Les agents et cadres de la Société nationale d’électricité, Société nationale d’électricité (SNEL), ont exprimé leur ferme opposition au projet de restructuration de l’entreprise publique, lors d’une assemblée générale tenue mercredi à Inga, dans la province du Kongo Central.
Prenant la parole au nom du personnel, Espérant Fundatela, président de la délégation syndicale locale, a clairement affiché la position des travailleurs :
« Au nom de tous les agents et cadres, nous rejetons avec la dernière énergie la restructuration de la SNEL. Inga constitue un site sensible et stratégique dont la voix doit être entendue », a-t-il déclaré.
Le projet de réforme, soutenu par le conseil d’administration de la SNEL, prévoit la scission de l’entreprise en trois entités distinctes, à savoir la production, le transport et la distribution de l’électricité.
Une perspective jugée « destructrice » par les agents, qui redoutent des conséquences négatives sur l’emploi, la stabilité professionnelle et la cohésion de l’entreprise.
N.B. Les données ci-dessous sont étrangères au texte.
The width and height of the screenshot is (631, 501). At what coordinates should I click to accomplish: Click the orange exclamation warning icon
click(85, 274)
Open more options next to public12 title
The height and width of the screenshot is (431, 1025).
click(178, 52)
Ces inquiétudes ne se limitent pas à Inga, puisque des revendications similaires ont également été observées à Kinshasa.
À l’issue de l’assemblée générale, les agents se sont rendus au site du « manguier », lieu symbolique de prise de décisions à Inga, où ils ont organisé une cérémonie coutumière pour marquer leur rejet du projet.
Cette mobilisation traduit l’importance stratégique du site d’Inga, considéré comme le cœur de la production électrique en République démocratique du Congo.
Face aux arguments en faveur de la restructuration, les travailleurs ont tenu à rappeler les efforts déjà consentis pour améliorer les performances techniques de l’entreprise.
Selon Espérant Fundatela, 12 machines sur 14 sont actuellement en bon état de fonctionnement, une avancée significative qu’il qualifie d’« exploit », témoignant de l’engagement des équipes locales.
Le président syndical a également lancé un appel à la direction générale de la SNEL ainsi qu’à la ministre du Portefeuille, les invitant à se rendre sur place pour évaluer la situation réelle.
Il a plaidé pour une gestion de l’entreprise « à l’abri de toute influence politique », tout en appelant à l’unité des agents face aux défis actuels.
Au-delà de la question de la restructuration, les agents journaliers de la SNEL/Inga ont également soulevé leurs préoccupations sociales. Ils dénoncent notamment le blocage de leurs dossiers administratifs depuis trois ans, une situation qu’ils jugent préoccupante et urgente.
Cette revendication met en lumière les tensions sociales persistantes au sein de l’entreprise et souligne la nécessité d’une réponse rapide de la part des autorités compétentes.
Cette assemblée générale, tenue en présence du directeur de la production et des représentants de l’intersyndicale, reflète un climat de méfiance croissante entre les travailleurs et la direction autour du projet de réforme.